[AIM OF THE TASK]
Lines before the one containing "Click the switch device illustration" are left out; that line and all after it, through the end of the records, must be transcribed exactly.
● ● ● ● ●
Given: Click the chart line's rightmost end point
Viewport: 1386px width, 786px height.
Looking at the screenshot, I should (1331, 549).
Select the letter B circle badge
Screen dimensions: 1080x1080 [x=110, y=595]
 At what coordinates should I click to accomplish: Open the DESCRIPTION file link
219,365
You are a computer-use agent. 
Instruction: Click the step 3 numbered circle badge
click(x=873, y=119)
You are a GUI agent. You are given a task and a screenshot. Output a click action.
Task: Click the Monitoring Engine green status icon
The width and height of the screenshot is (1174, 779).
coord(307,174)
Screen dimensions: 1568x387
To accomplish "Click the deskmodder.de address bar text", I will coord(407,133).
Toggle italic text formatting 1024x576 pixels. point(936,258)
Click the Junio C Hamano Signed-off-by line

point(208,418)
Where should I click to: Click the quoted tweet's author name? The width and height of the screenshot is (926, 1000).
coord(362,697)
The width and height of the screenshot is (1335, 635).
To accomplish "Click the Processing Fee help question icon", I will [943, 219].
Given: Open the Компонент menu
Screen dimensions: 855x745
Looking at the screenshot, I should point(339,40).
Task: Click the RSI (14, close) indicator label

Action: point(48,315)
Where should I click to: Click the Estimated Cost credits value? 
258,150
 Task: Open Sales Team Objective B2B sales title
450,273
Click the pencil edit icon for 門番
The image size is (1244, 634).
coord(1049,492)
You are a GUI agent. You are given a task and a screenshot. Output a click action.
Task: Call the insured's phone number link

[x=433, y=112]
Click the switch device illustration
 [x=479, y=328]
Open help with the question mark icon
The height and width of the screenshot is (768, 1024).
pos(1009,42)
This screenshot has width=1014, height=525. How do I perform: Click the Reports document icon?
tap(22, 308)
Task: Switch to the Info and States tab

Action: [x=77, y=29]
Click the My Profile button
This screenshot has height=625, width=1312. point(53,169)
● ● ● ● ●
[RESPONSE]
Click the switch device illustration
 [x=479, y=328]
Open help with the question mark icon
The height and width of the screenshot is (768, 1024).
pos(1009,42)
This screenshot has width=1014, height=525. How do I perform: Click the Reports document icon?
tap(22, 308)
Task: Switch to the Info and States tab

Action: [x=77, y=29]
Click the My Profile button
This screenshot has height=625, width=1312. point(53,169)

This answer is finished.